A casa da alcateia ficava silenciosa, sinalizando que os membros estavam se recolhendo para dormir. Sorri para mim mesmo, sabendo que a paz estava a caminho. A noite era quando eu estava livre dos abusos. Eu podia pensar e falar com Artemis sem interrupções. Como hoje à noite, havia dias em que eu não dormia. Mesmo se eu pudesse, ter uma noite inteira de sono era uma raridade. Assim que o sol nascia, eu estava trabalhando, e todos faziam questão disso.
Enquanto esfregava o canto mais distante do palco, ouvi as portas do salão se abrirem. Prendendo a respiração, continuei a trabalhar, ignorando o recém-chegado. Eu sabia quem era pelo cheiro de incenso. Houve um barulho de um prato de vidro contra o chão. Instintivamente, me encolhi enquanto ele deslizava na minha direção. O visitante se virou e saiu, fechando as portas atrás de si. Virei-me para ver um prato cheio de restos de carne e macarrão.
Meu estômago rugiu ao ver a comida. Peguei o prato e devorei a comida. Já tinha perdido a temperatura há muito tempo, mas algo era melhor do que nada. Olhei de volta para a porta e me lembrei do único membro da alcateia que tinha alguma decência de ser educado comigo.
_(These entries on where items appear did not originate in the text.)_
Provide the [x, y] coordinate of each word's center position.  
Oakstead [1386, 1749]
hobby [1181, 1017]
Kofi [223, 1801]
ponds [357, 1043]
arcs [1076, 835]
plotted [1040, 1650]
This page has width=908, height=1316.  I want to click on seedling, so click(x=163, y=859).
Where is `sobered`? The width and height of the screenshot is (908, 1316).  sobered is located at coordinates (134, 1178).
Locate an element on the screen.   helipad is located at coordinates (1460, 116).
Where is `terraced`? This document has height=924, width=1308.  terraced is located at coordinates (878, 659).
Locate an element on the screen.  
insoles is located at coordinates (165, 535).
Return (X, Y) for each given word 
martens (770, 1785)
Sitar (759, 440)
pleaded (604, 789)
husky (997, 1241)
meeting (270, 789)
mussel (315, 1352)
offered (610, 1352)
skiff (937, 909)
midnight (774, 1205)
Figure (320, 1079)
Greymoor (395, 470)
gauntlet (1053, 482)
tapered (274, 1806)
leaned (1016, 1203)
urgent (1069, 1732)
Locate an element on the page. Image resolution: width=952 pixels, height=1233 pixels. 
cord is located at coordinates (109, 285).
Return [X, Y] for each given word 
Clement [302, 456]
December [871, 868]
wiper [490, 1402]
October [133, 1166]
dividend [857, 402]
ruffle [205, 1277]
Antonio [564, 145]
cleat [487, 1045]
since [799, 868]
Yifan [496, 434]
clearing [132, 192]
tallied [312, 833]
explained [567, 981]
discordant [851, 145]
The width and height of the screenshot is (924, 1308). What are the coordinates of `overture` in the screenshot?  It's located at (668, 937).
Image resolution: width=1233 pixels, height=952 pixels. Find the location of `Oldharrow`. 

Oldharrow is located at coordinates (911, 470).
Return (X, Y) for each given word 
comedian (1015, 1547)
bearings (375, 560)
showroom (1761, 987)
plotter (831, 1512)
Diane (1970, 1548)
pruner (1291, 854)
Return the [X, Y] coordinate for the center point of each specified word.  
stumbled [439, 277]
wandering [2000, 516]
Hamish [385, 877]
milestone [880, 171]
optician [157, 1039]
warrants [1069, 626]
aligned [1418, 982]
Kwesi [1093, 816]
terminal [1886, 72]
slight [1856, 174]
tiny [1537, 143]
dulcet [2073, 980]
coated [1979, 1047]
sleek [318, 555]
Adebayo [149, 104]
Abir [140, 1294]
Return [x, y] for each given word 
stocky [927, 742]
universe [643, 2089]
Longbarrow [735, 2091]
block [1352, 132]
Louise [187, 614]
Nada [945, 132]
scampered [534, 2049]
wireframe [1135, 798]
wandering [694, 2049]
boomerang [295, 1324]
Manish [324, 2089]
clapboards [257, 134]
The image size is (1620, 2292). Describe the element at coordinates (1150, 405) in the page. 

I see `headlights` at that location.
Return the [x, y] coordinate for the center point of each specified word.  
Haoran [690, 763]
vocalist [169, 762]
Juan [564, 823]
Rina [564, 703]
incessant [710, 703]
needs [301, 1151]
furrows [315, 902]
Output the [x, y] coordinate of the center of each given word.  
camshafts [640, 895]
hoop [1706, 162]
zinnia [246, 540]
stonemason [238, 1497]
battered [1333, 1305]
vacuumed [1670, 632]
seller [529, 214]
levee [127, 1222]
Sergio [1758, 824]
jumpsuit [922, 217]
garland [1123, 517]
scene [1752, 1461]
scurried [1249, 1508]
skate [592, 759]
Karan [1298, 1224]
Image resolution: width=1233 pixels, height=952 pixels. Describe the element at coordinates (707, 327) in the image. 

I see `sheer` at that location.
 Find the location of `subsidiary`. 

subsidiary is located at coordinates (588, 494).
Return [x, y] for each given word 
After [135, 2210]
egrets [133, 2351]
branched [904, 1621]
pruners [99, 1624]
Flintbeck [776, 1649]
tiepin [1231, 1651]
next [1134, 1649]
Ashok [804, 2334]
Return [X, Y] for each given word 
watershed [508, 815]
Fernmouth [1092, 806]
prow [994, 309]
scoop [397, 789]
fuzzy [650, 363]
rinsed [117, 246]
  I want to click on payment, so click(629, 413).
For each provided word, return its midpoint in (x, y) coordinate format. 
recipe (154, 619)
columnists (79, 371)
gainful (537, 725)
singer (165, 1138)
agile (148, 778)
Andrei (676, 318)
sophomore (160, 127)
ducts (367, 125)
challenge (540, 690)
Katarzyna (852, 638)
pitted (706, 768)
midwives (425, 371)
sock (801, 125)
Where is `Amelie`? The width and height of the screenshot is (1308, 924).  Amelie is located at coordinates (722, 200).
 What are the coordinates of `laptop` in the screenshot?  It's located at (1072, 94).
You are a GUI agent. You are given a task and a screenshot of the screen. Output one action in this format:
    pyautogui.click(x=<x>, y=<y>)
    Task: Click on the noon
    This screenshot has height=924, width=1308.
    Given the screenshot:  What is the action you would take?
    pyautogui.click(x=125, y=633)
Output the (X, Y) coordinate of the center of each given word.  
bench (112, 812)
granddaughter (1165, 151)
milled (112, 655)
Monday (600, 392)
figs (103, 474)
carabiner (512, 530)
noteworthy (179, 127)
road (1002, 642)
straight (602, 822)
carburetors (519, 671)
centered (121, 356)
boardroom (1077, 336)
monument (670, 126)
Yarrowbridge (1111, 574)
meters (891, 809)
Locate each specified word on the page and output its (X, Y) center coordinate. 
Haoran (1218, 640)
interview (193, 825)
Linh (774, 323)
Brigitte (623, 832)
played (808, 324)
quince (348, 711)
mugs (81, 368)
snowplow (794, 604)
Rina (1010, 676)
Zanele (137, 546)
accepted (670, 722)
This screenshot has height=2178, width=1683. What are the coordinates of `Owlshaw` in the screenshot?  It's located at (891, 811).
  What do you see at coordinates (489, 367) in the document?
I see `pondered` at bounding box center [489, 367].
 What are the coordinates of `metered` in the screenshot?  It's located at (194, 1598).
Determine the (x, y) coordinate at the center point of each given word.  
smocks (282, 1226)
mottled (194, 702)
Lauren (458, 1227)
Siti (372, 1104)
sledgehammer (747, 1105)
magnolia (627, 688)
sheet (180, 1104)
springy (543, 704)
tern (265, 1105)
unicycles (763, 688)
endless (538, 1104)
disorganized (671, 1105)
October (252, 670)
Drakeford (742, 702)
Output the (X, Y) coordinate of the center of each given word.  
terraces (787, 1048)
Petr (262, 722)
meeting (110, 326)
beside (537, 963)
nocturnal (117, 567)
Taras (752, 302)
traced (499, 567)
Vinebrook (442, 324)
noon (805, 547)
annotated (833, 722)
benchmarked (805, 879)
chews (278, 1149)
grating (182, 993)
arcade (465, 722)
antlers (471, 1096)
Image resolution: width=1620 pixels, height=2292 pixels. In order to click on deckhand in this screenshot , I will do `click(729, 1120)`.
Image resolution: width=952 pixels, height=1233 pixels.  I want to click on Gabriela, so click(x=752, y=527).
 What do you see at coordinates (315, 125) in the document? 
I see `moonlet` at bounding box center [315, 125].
Futuro Gamma Kwame Dubois. De todos, ele se certificava de que eu recebia algo para comer, em vez de me deixar passar fome. Quem precisava de um escravo selvagem à solta? Mas anos de abuso me tornaram cauteloso. Por mais que eu quisesse acreditar que Kwame era gentil comigo por bondade, eu me recusava a acreditar nisso. Ele me dava comida de vez em quando, mas isso não me enganava. Era tudo um ato para me manter como um escravo trabalhador. Eu tinha certeza de que ele podia ver 'culpado' escrito em todo o meu rosto sempre que olhava para mim. Assim como todos os outros.
Como eu poderia esperar que ele fosse diferente?